• Monthly Archives: July 2015

Prestige and Language Change

July 25, 2015

Languages change for extrinsic (heteronomous) reasons as well as intrinsic (autonomous) ones. A typical extrinsic cause of linguistic change is prestige. While all speakers generally are impelled to speak like their fellows, the spur to imitate the speech of others is particularly potent when prestige is involved.
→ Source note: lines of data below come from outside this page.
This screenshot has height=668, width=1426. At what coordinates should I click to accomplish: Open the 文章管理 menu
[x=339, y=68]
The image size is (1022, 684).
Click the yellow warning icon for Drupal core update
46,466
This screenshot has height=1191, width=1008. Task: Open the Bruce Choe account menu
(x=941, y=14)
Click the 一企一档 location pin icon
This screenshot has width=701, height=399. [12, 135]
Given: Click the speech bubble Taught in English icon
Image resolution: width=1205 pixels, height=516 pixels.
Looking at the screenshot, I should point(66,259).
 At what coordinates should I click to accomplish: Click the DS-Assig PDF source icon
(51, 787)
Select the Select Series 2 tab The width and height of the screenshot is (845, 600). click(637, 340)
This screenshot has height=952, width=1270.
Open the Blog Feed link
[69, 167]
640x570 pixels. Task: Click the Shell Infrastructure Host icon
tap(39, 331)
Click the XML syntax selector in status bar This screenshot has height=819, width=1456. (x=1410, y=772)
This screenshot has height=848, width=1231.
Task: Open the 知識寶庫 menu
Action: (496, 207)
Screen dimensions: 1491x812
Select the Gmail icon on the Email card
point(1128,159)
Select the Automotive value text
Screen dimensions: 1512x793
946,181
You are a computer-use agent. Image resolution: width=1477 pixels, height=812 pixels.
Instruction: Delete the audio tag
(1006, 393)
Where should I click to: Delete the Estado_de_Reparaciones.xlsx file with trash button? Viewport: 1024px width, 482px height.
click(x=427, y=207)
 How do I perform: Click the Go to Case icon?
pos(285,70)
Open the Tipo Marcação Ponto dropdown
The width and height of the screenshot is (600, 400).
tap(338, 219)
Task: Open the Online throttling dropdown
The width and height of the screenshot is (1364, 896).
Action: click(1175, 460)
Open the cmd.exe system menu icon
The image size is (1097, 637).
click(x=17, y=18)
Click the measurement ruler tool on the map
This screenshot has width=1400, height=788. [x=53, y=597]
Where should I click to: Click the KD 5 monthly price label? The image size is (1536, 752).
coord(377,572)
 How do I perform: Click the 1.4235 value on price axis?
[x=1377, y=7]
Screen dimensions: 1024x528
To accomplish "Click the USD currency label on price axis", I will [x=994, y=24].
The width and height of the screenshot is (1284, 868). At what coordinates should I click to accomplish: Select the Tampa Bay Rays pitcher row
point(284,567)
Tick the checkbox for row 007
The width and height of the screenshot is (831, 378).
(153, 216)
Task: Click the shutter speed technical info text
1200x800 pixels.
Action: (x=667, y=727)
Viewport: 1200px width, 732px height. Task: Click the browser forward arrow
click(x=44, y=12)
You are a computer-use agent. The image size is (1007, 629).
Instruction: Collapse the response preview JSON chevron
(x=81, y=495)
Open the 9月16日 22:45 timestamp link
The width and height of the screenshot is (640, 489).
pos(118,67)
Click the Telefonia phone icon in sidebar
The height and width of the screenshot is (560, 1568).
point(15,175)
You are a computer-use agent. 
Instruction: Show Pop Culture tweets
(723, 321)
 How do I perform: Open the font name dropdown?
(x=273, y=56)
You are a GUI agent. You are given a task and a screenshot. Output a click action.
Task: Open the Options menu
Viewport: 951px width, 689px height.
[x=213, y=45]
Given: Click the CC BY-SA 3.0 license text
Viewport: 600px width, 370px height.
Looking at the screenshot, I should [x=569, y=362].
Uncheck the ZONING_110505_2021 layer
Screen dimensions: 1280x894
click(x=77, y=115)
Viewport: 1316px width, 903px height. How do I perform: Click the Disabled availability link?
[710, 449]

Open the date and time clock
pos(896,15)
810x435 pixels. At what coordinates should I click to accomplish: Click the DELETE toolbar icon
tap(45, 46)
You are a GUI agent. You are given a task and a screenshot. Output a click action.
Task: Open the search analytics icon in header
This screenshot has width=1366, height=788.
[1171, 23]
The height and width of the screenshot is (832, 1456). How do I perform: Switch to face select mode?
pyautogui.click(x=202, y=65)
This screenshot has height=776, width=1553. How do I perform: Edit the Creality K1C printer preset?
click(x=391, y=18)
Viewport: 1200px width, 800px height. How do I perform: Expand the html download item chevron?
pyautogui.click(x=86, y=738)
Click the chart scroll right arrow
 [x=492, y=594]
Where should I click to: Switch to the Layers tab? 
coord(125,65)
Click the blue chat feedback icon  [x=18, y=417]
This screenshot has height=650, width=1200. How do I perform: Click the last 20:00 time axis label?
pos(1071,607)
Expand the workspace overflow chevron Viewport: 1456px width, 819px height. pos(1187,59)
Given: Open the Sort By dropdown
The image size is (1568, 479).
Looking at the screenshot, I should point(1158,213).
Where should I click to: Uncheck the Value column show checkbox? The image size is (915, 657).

This situation is true of institutionally regulated speech as well. Thus, in the recent past, speakers of British English (as heard, for instance on the BBC World Service) have largely converted to using the word sports in the plural rather than the traditional British English singular sport. This change can only be reckoned as resulting from the influence of American English (where sports is de rigueur), whose prestige has grown to such an extent that even speakers from the mother country must now bow to its status as the world language and change their idiolect accordingly. Autres temps, autres mœurs.

MICHAEL SHAPIRO

The Pathos of Everyday Life 6 (Language as a Badge of Authenticity)

July 20, 2015

This morning I had to telephone the call center of a bank in order to transact some business. The voice that eventually got on the line sounded like a middle-aged woman who announced that she was speaking from South Dakota, so I said to her: “You sound like a native South Dakotan.” Her happiness was clearly audible: “Born and bred,” she answered, with a lilt in her voice, and repeated the phrase to punctuate her pride. “I’ve lived in South Dakota all my life! I’ve lived in the eastern part, and I’ve lived in the western part.” For my part, I said nothing about my being a linguist and being able to discern a South Dakota accent. (Listening to “Prairie Home Companion” for many years helped, of course, since Minnesotan and South Dakotan American English are similar.)

In an era when regional dialects are fading under the onslaught of media language, it is clear that natives of rural areas still cling tenaciously to their traditional linguistic forms of expression, and for them the fact that a stranger on the other end of the telephone line has acknowledged the authenticity of their speech is of considerable personal and social import.

MICHAEL SHAPIRO

The Vocative and Its Functions in Discourse

July 12, 2015

The traditional name for the form of a noun when a member of this word class is used not just to name but to address someone or something is vocative. Together with the imperative of verbs, the vocative, strictly speaking, serves the so-called conative function. Thus the Indo-European languages (but not only) have to one or another extent maintained a vocative case and its concomitant separate desinence (ending) in the paradigm devoted to this naming or addressing function, although the overarching tendency in the history of these languages is for the vocative to fall together with the nominative in form. In a language like Russian, for instance, where the vocative overwhelmingly gave way to the nominative (except for the recent resurgence of the so-called “new vocative”), the form of the noun used for address is the same as the nominative, although Russian still has fossilized instances of the old vocative in religious terms like Боже (for nom. Бог ‘God’) and Господи (for nom. Господь ‘Lord’), which are now just part of common parlance as exclamations rather than terms of address.

Like any other language, English has a vocative intercalated in discourse that is identical in form with the nominative (subjective); moreover, as in all languages, English vocatives serve the phatic and emotive functions over and above the conative. A word like sir in military practice, for example, is a token of deference and is de rigueur in speech whenever a person of higher rank is addressed. This sort of practice can be called the “formulaic” use of the vocative, which also occurs in other contexts, such as in advertising and marketing, where agents who are serving customers or clients are encouraged to sprinkle their utterances with the addressees’ names (usually preceded by a term of deference such as “Mr.” or “Miss/Mrs./Ms.”).

A particular instance that is worthy of further study is the variable phatic and/or emotive use of the vocative as a feature of an individual speaker’s predilections when addressing an interlocutor. Speakers typically differ from each other in the frequency with which they resort to naming their interlocutors as part of discourse. Constant interspersion of one’s wife’s or husband’s name in addressing a spouse may start as a sign of endearment but may also ultimately devolve into a verbal tic devoid of emotive meaning and destructive of genuine affection. Similarly, the same speech habit in addressing a customer or client can easily lead to annoyance on the part of the addressee and subvert the very psychological affect that the utterer is aiming to engender in order to further their mercantile goal.